A deux jours de la date butoir du 1er juillet qui leur a été fixée pour se conformer à la réglementation, les conducteurs de motos-taxis semblent traîner le pas. C’est du moins le sentiment que laisse l’interview de Ferdinand Fogang Sagbang, président de Grasmoto, syndicat de motos taxis, publiée dans notre édition de jeudi dernier. Celui-ci soutient en effet que « beaucoup ne savent pas combien coûte l’ensemble des pièces (…) les centres de visite techniques ne sont pas déterminés et diverses pièces comme la licence d’exploitation, la carte bleue sont floues ». A chacun d’apprécier. Il faudrait tout de même rappeler que le règlement auquel ces citoyens sont invités à se conformer, en l’occurrence, le décret du Premier ministre fixant les conditions et les modalités d’exploitation des motocycles à titre onéreux, date du 31 décembre 2008. Et que de toute la panoplie de pièces administratives prévue, l’on demande simplement aux conducteurs de ces engins, au 1er juillet, de disposer d’un permis de conduire et d’une carte grise, en plus, évidemment, de l’indispensable police d’assurance. Curieux que cette mesure de souplesse de l’administration ne semble pas convenir aux intéressés. Dont bon nombre ont observé, il y a quelque deux semaines, une journée de grève à Douala et menacent de remettre ça pour protester contre le « surnombre » des pièces administratives et leur coût élevé. L’argument en cette période de crise économique n’eût certainement pas totalement manqué de poids, si un délai de six mois et la réduction du nombre des pièces exigibles au 1er juillet n’avaient pas été décidés par les pouvoirs publics.
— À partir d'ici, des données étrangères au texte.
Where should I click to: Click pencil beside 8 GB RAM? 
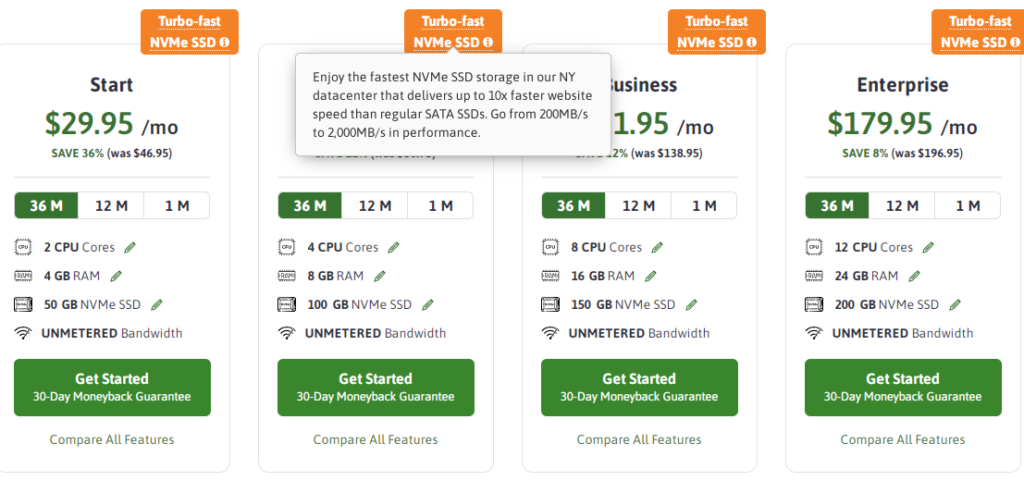click(379, 276)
Venue des pays sahéliens de l’Afrique de l’Ouest, la pratique de la moto-taxi s’est progressivement installée dans le train de vie de nos villages et villes, poussée comme un feu de brousse sous le vent par les importations chinoises. Lesquelles situent les prix du motocycle à des niveaux abordables pour le citoyen moyen. Cette invasion de la moto, en période de crise économique nous a sans doute ramenés sur terre, à notre véritable niveau de vie, dans l’univers des transports en commun. Là où la voiture, bien plus lourde et plus chère, peu adaptée sur certaines de nos routes, a montré ses limites.
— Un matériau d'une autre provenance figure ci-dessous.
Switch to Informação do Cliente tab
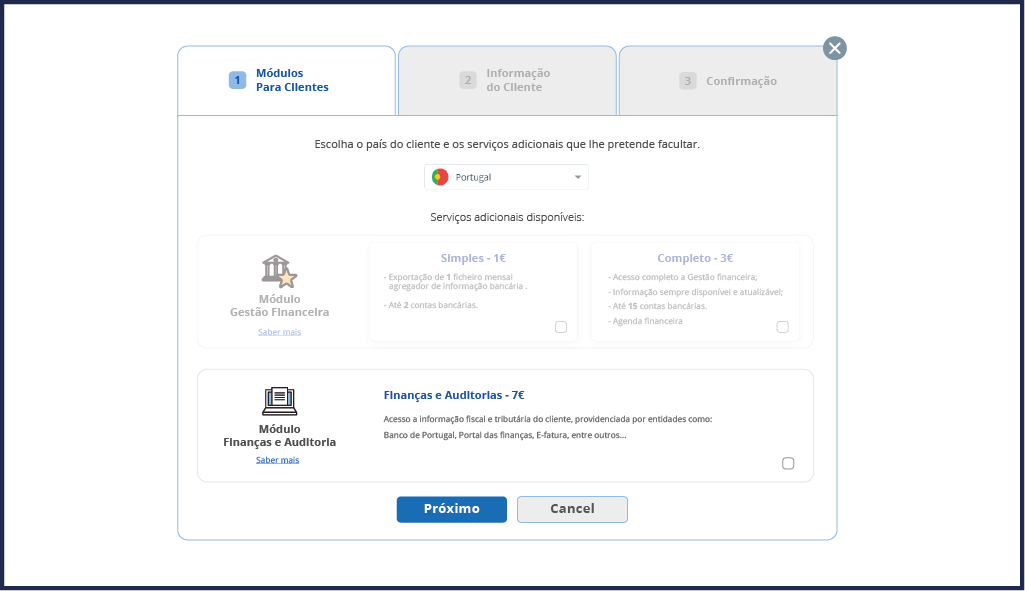 coord(507,80)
C’est dire que la moto est aujourd’hui incontournable. La moto et son conducteur contribuent à leur manière à la vie économique et sociale. Mais comme tout progrès technique, depuis l’âge de la pierre taillée, la moto oppose le double tableau avantages / inconvénients. Que d’accidents, de blessés et morts l’on déplore au quotidien du fait de la moto ? Des accidents dus à la non-maîtrise de la conduite de ces engins et celle du code de la route. Or, en exigeant que les conducteurs possèdent un permis de conduire, qu’ils se coiffent d’un casque, c’est d’abord leur vie que l’administration entend protéger. Il est difficile à comprendre que les conducteurs hésitent à s’engouffrer dans cette voie de la sagesse, à moins de choisir le suicide et le meurtre de leurs passagers. Sous d’autres cieux, on s’étonnerait qu’il existe un débat sur des mesures de sécurité qui ont fait leurs preuves.